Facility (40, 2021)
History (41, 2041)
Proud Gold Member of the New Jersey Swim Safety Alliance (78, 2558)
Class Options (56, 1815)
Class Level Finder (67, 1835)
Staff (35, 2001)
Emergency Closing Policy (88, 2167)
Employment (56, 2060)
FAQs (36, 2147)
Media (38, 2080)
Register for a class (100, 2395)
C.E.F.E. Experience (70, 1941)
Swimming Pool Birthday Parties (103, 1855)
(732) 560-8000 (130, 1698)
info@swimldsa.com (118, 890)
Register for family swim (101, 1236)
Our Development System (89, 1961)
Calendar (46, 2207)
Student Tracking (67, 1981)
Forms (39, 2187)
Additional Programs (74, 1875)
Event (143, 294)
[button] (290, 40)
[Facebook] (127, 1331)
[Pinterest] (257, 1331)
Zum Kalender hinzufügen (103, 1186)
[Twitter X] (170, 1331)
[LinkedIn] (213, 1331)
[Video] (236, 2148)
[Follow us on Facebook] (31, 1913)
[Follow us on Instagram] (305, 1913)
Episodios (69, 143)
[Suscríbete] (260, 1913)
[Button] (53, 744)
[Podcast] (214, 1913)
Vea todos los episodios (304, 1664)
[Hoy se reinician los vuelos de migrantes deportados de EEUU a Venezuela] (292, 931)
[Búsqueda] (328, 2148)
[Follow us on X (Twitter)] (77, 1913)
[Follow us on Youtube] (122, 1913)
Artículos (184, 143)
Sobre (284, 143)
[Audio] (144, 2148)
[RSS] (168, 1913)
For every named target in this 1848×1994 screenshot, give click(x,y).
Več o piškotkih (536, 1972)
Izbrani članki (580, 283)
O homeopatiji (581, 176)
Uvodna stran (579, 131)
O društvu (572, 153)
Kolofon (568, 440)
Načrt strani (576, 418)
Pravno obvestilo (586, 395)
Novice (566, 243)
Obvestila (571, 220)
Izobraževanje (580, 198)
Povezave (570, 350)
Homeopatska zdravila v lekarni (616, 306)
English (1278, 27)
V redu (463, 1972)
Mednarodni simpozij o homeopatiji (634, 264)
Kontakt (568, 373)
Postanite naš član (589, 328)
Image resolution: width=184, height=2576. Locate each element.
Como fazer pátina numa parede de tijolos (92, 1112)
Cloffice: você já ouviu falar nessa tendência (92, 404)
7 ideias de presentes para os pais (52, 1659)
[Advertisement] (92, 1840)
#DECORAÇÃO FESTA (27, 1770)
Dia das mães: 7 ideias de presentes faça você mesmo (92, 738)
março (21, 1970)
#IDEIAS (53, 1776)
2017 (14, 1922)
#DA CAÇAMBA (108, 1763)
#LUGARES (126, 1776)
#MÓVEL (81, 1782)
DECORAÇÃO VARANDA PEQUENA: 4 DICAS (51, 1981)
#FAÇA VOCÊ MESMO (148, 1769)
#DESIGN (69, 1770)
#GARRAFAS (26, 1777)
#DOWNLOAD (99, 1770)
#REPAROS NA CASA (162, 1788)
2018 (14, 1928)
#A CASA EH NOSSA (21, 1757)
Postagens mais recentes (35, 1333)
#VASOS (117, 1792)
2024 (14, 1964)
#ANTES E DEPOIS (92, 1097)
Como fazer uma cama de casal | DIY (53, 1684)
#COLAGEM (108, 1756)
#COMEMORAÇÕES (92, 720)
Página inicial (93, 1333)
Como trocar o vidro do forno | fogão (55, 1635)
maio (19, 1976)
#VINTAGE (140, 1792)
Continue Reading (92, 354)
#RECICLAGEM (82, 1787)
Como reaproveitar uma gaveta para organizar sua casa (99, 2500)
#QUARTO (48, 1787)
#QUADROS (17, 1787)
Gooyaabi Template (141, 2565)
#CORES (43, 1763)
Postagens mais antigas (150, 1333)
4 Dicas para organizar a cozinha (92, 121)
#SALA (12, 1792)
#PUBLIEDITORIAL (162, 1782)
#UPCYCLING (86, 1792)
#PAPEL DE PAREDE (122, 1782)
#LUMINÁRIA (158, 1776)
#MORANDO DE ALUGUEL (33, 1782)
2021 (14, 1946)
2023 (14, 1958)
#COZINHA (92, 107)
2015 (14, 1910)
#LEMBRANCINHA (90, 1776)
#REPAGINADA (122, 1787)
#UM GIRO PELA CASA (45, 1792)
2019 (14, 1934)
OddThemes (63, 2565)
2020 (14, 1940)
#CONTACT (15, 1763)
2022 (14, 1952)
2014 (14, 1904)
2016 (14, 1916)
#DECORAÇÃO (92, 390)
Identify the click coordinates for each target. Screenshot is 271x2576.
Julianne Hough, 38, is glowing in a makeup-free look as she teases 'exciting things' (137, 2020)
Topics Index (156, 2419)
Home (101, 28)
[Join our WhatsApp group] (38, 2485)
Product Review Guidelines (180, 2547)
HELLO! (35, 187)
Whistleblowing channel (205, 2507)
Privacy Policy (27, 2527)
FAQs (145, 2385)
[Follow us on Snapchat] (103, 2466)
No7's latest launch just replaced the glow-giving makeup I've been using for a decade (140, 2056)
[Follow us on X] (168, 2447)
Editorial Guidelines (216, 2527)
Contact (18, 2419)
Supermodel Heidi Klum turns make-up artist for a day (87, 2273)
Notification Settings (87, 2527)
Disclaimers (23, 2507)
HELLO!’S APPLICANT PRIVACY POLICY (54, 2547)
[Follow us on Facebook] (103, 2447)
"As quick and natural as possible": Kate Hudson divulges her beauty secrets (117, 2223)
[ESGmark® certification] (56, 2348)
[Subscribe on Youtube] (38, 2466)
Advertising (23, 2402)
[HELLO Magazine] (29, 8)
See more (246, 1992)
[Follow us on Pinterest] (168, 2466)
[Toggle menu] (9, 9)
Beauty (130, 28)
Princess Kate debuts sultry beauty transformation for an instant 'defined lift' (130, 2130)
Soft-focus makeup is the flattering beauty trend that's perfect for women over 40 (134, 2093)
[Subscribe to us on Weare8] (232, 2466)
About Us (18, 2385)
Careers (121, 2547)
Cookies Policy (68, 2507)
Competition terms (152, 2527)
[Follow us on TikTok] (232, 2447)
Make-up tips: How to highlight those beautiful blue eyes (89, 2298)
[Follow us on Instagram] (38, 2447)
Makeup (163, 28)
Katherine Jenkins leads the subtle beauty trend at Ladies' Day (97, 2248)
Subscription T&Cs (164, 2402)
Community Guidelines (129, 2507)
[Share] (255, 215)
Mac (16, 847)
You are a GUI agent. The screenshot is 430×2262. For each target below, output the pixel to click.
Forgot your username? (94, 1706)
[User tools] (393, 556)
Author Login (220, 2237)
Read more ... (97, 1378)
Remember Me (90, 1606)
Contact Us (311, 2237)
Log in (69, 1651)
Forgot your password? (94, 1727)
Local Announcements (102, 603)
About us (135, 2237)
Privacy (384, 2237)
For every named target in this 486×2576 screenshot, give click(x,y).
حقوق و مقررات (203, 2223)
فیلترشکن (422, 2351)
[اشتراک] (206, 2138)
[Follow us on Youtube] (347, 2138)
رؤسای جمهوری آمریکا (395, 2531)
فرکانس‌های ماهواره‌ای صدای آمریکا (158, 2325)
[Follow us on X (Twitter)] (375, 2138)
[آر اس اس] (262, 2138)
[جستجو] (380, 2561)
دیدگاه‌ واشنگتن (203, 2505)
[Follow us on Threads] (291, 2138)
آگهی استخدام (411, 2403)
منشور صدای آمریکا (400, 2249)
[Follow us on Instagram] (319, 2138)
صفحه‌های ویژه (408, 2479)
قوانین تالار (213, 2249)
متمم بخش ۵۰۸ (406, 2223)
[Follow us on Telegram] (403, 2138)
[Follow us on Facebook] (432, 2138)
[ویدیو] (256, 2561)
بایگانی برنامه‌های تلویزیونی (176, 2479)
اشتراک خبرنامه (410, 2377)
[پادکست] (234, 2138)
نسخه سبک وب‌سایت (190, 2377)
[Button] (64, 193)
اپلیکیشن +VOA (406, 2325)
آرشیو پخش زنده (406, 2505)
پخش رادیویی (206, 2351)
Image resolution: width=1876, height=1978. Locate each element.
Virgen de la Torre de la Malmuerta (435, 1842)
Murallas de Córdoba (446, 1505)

● What you will do
Exactly the lines running from the top of the records to the line that contains "Image resolution: width=184, height=2576.", inclusive, must be set down, and nothing more.

● Answer box
Facility (40, 2021)
History (41, 2041)
Proud Gold Member of the New Jersey Swim Safety Alliance (78, 2558)
Class Options (56, 1815)
Class Level Finder (67, 1835)
Staff (35, 2001)
Emergency Closing Policy (88, 2167)
Employment (56, 2060)
FAQs (36, 2147)
Media (38, 2080)
Register for a class (100, 2395)
C.E.F.E. Experience (70, 1941)
Swimming Pool Birthday Parties (103, 1855)
(732) 560-8000 (130, 1698)
info@swimldsa.com (118, 890)
Register for family swim (101, 1236)
Our Development System (89, 1961)
Calendar (46, 2207)
Student Tracking (67, 1981)
Forms (39, 2187)
Additional Programs (74, 1875)
Event (143, 294)
[button] (290, 40)
[Facebook] (127, 1331)
[Pinterest] (257, 1331)
Zum Kalender hinzufügen (103, 1186)
[Twitter X] (170, 1331)
[LinkedIn] (213, 1331)
[Video] (236, 2148)
[Follow us on Facebook] (31, 1913)
[Follow us on Instagram] (305, 1913)
Episodios (69, 143)
[Suscríbete] (260, 1913)
[Button] (53, 744)
[Podcast] (214, 1913)
Vea todos los episodios (304, 1664)
[Hoy se reinician los vuelos de migrantes deportados de EEUU a Venezuela] (292, 931)
[Búsqueda] (328, 2148)
[Follow us on X (Twitter)] (77, 1913)
[Follow us on Youtube] (122, 1913)
Artículos (184, 143)
Sobre (284, 143)
[Audio] (144, 2148)
[RSS] (168, 1913)
For every named target in this 1848×1994 screenshot, give click(x,y).
Več o piškotkih (536, 1972)
Izbrani članki (580, 283)
O homeopatiji (581, 176)
Uvodna stran (579, 131)
O društvu (572, 153)
Kolofon (568, 440)
Načrt strani (576, 418)
Pravno obvestilo (586, 395)
Novice (566, 243)
Obvestila (571, 220)
Izobraževanje (580, 198)
Povezave (570, 350)
Homeopatska zdravila v lekarni (616, 306)
English (1278, 27)
V redu (463, 1972)
Mednarodni simpozij o homeopatiji (634, 264)
Kontakt (568, 373)
Postanite naš član (589, 328)
Image resolution: width=184, height=2576. Locate each element.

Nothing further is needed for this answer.